The Mission Ballroom has quickly become an essential tour stop for hip-hop’s most impressive acts. Most recently, JID and Smino, two Southern rap artists with a long creative history and a highly respected presence both on and off stage, stopped by on their Luv Is 4ever tour — a play on words that combines the albums each artist dropped last year: Smino’s Luv 4 Rent and JID’s The Forever Story. The production was small, but the energy was huge. While each artists made their way through an impressive catalog ranging from dynamic R&B tunes to aggressive moshpit bangers, a live band brought an extra flair throughout the performance.
Smino was up first, and it was quite some time before he performed any songs off of his 2022 Luv 4 Rent album, instead leaning into fan favorites like the colorful “Klink” and “Rice and Gravy.” Immediately, it became clear how crucial the live band would be throughout the performance, especially during tracks like “Louphoria,” which featured a special guitar solo to close the performance on a high note.
Still, Smino didn’t neglect his latest album, playing energetic summertime anthems like “No L’s,” “Ole Ass Kendrick” and “Matinee,” which were all performed with a tenacious smile and fun-loving spirit. Oh ya, and Smino’s singing was on point. He never missed a beat. A perfect way to start the Luv is 4ever tour stop in Denver.
Although Smino and JID share much of the same fanbase, the energy these performers brought to the stage was vastly different. Smino’s performance radiated a strange innocence — a soundtrack to an adult field trip to a bounce-house palace with a dash of psychedelic mushrooms thrown in for good measure.
JID, on the other hand, chose a much different route — one of dark alleyway anthems and sweaty moshpits. The crowd was relatively laid back during Smino’s set, taking in the music and swaying accordingly. But when JID came out, he came out swinging.
Enter “NEVER,” JID’s breakout 2016 hit. It’s a grimy, nocturnal hustler’s anthem with explosive bass, unforgettable hook and whirling sound design. The perfect recipe for a proper moshpit.
When the lights went dark and “never been shit, never had shit” started blasting, the crowd got the cue. Immediately, the room exploded into a state of musical mania — if you were close to the front of the stage, you’d have been lucky if your feet managed to find solid ground. More than likely, though, you were carried by the relentless tides of a rowdy (but still respectful) crowd.
There weren’t any elbows thrown (at least not where I was standing), but it was definitely proper moshpit. It was all in good fun though, as whenever someone got knocked down, they were immediately helped up and rewarded the occasional “that was fucking sick!” from a stranger in the crowd for their all-but-graceful tumble.

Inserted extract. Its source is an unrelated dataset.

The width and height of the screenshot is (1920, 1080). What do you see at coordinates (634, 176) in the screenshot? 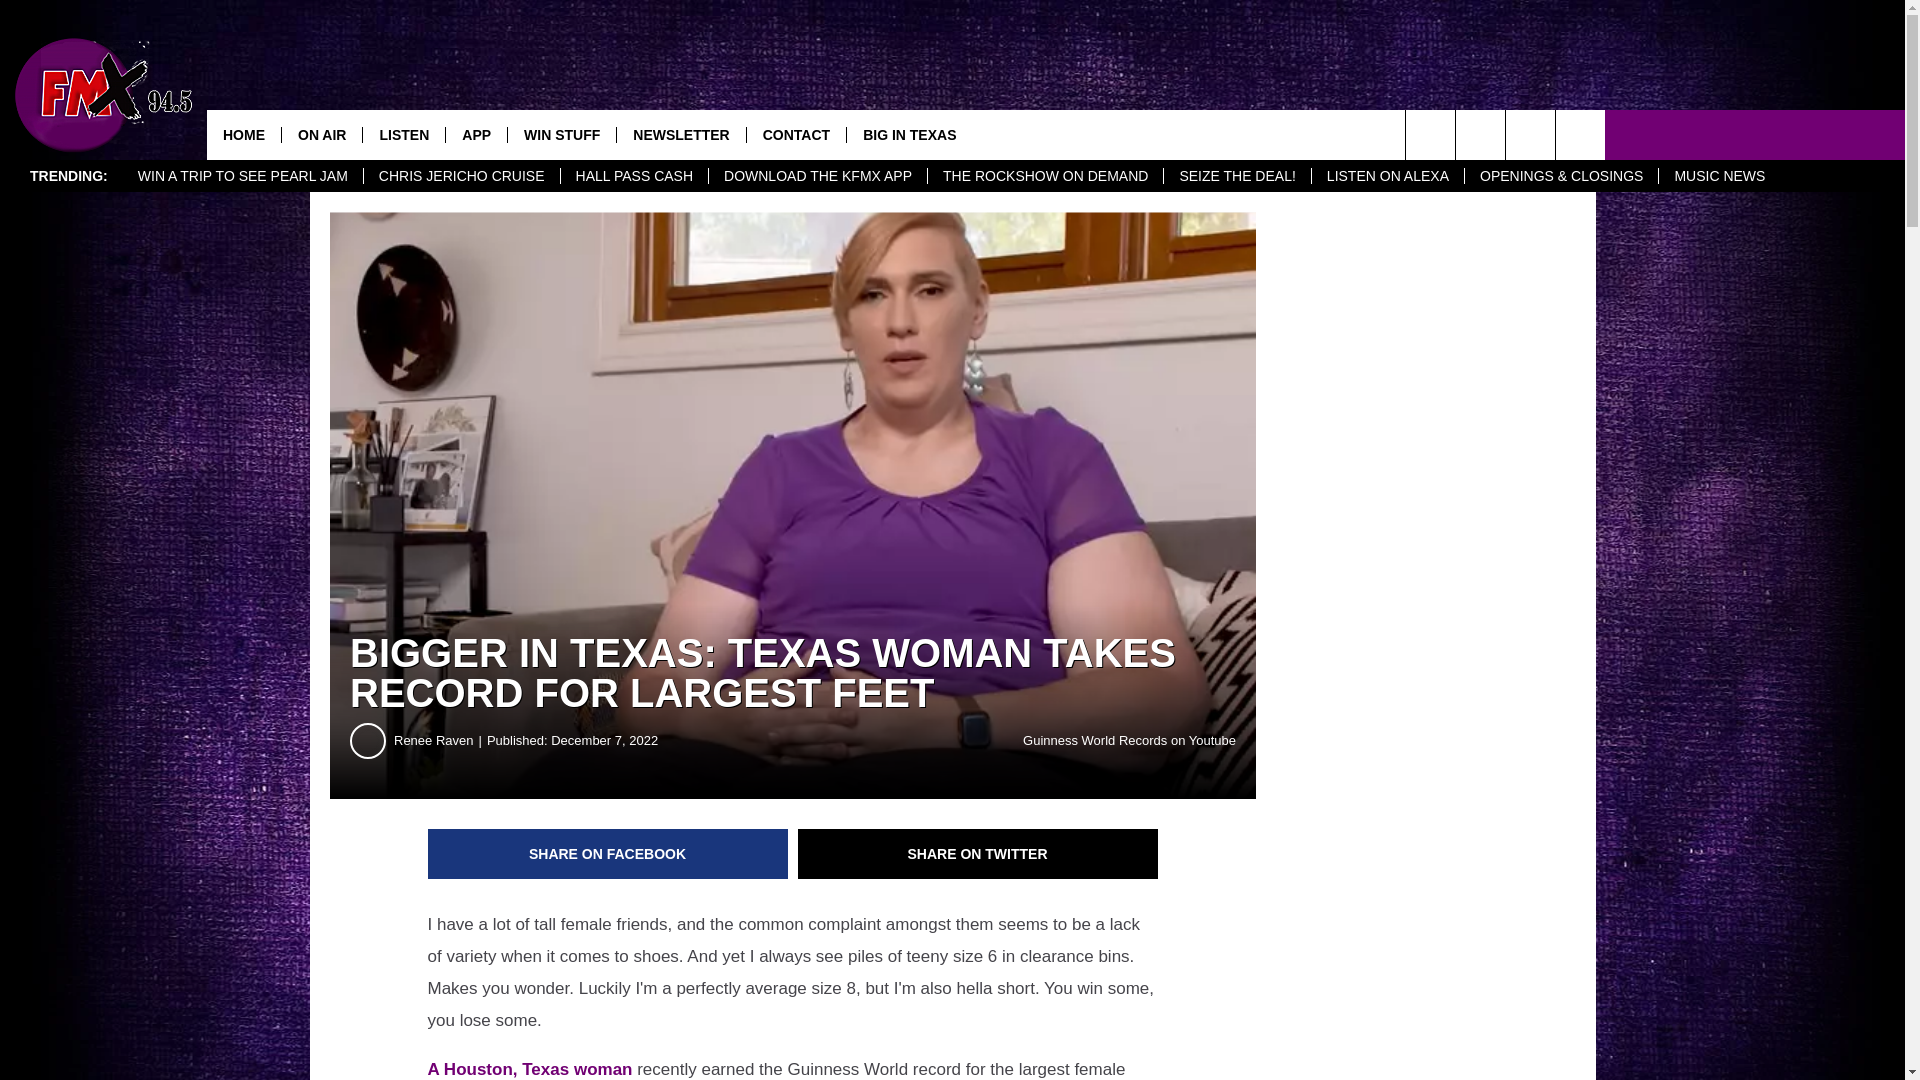
I see `HALL PASS CASH` at bounding box center [634, 176].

Of course, moshing wasn’t the only highlight of the night. Again, the live band proved essential for creating a cohesive concert experience that was more than your traditional rapper/DJ on-stage combo. Tracks like “Dance Now” came alive with drum solos and unique percussive elements that were saved for special moments, adding a new dimension to the trap-club banger.

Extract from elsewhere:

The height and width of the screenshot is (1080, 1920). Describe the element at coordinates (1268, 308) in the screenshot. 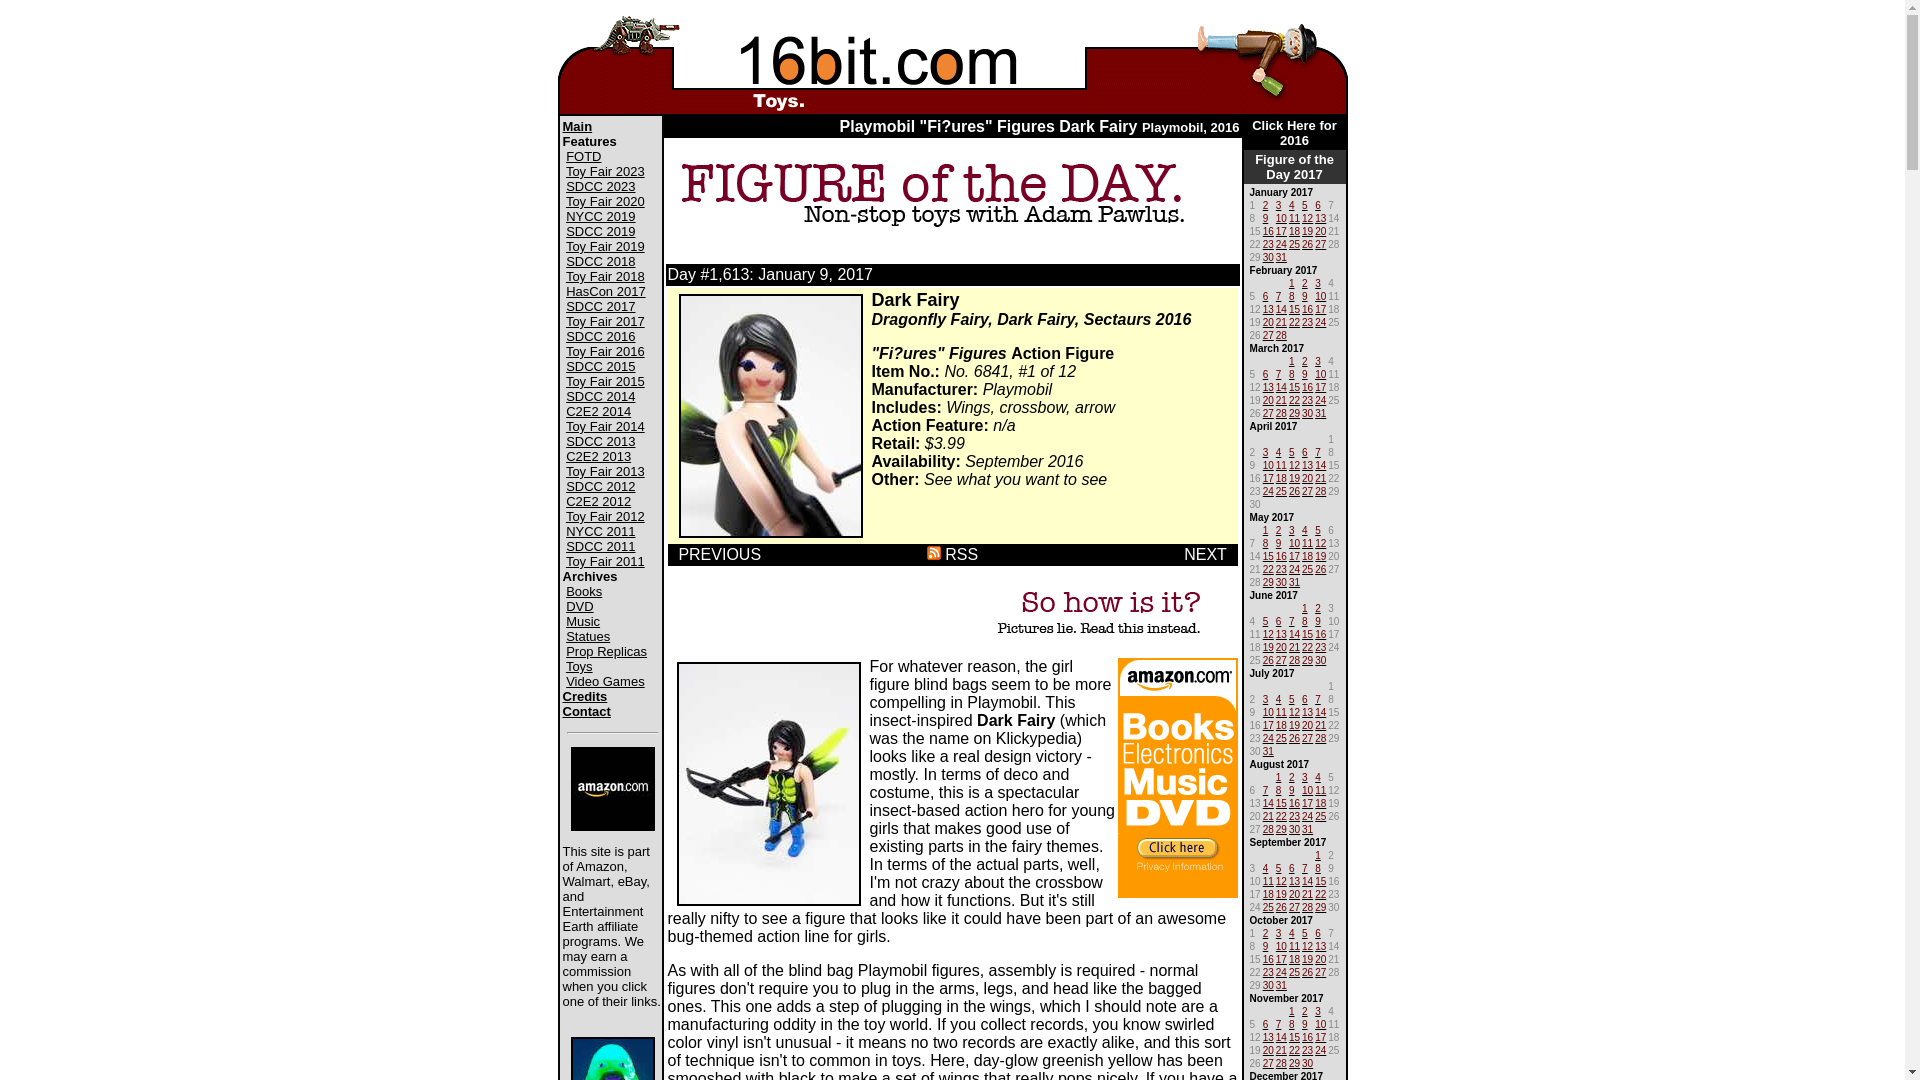

I see `13` at that location.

After a solid 40 minutes of balls-to-the wall energy, JID slowed it down for a few songs to show off his singing abilities and creative versatility. Jazzy slowcuts like “Bruddanem,” “Sistanem” and “Koda Blu 31” rang out beautiful melodies and rich instrumental ballots behind an impressive display of vocal abilities — particularly “Koda Blue 31,” which JID announced as the song that always made his nervous to perform. Thankfully, the crowd loved it.
The hour was getting late at this point, and everyone could tell the night was coming to a close. When JID announced “we’re going to get a little crazy. Everyone take care of each other during this next one,” it was clear what was coming. “Stay safe. And ladies, if you don’t want to be a part of this, you might want to move back. Now let’s go.” At that moment, Dreamville’s moshpit anthem, “Stick” rang out.

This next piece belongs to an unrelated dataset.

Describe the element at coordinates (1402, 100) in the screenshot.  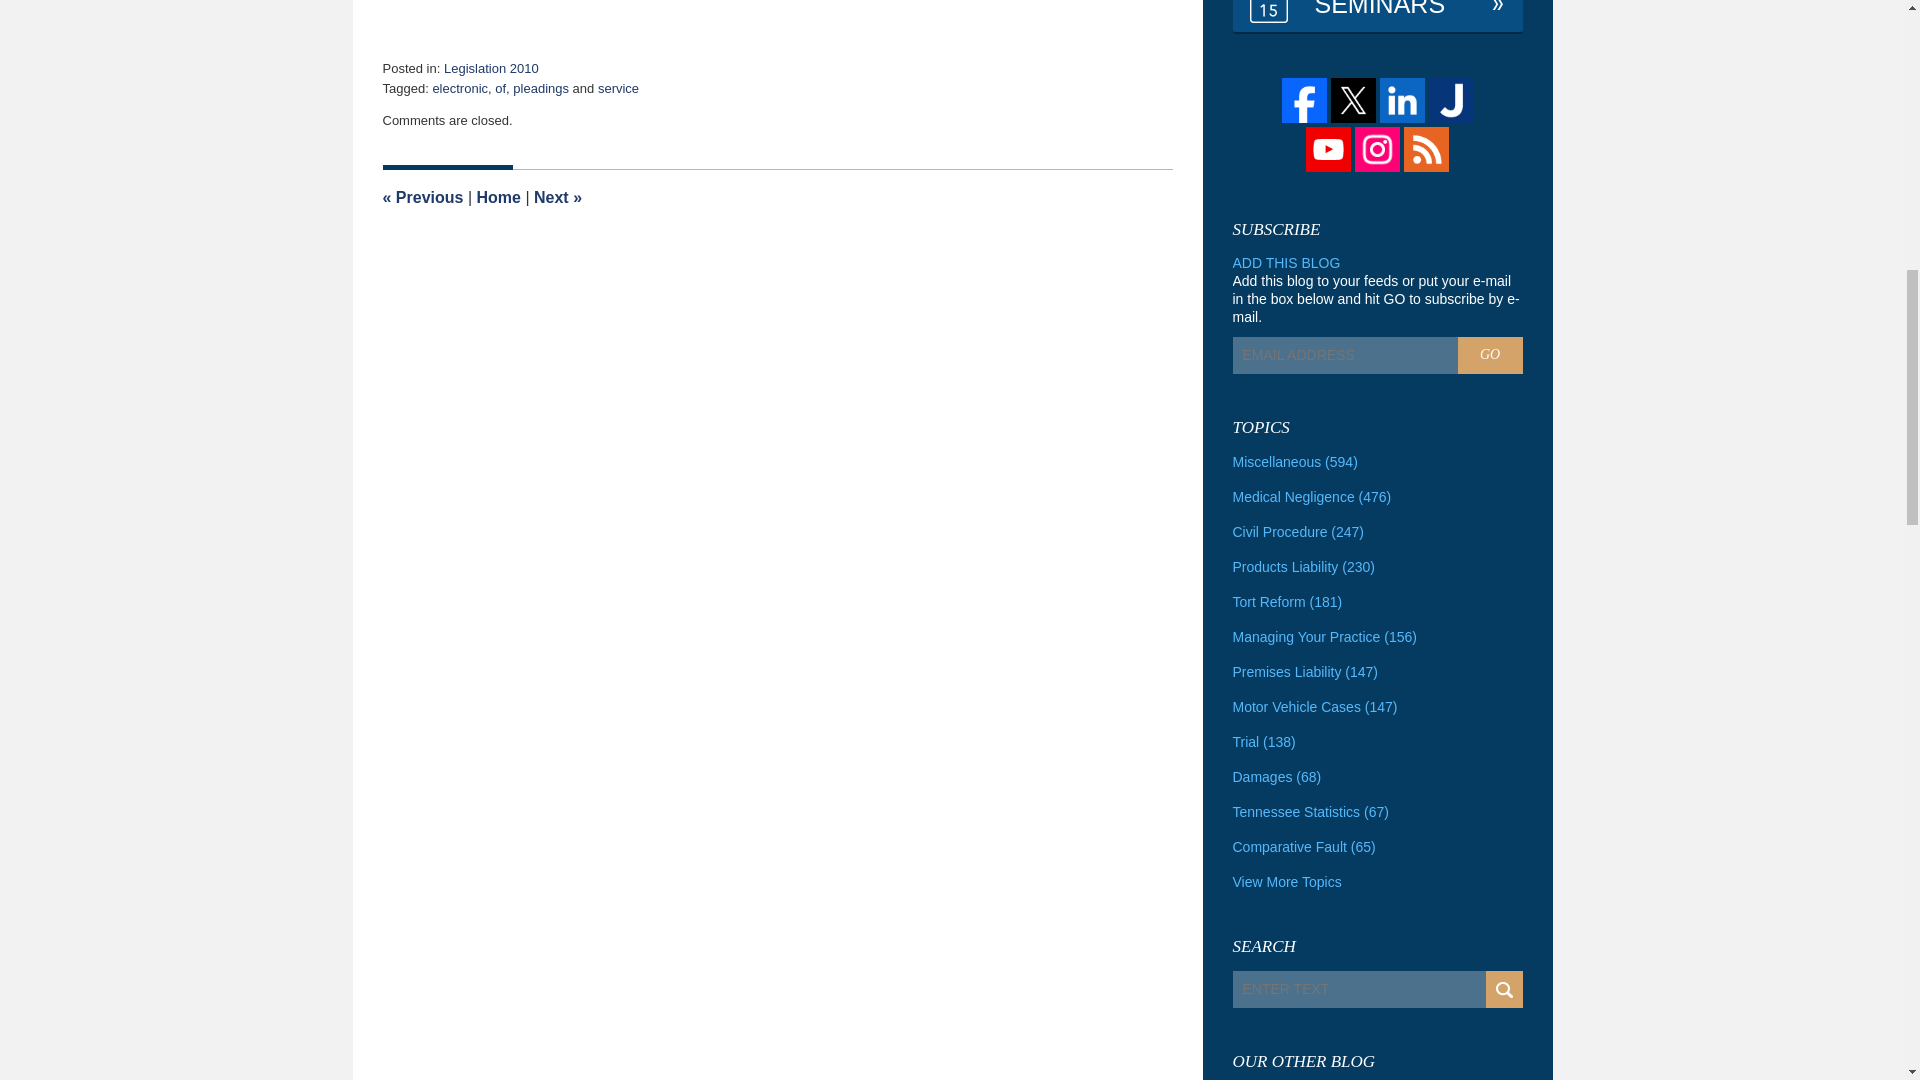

While the deranged crowd pushed towards JID, who took solace at the edge of the stage, resembling a gargoyle looking down over the chaos, fans screamed as loud as they could, bouncing from one body to another like a human pinball. When the track finally came to a close, that was it. It was like a switch was turned off, and the night was suddenly over. But that didn’t stop fans from fighting over JID’s signed Air Force 1s, which he tossed into the crowd before walking off.
JID and Smino’s Luv Is 4Ever tour was a match made in heaven. From soulful blues-rap to aggressive trap bangers, everything just made sense. Thanks to a subtle live band and a great crowd, the night went off without a hitch. That’s exactly what a rap show is supposed to feel like.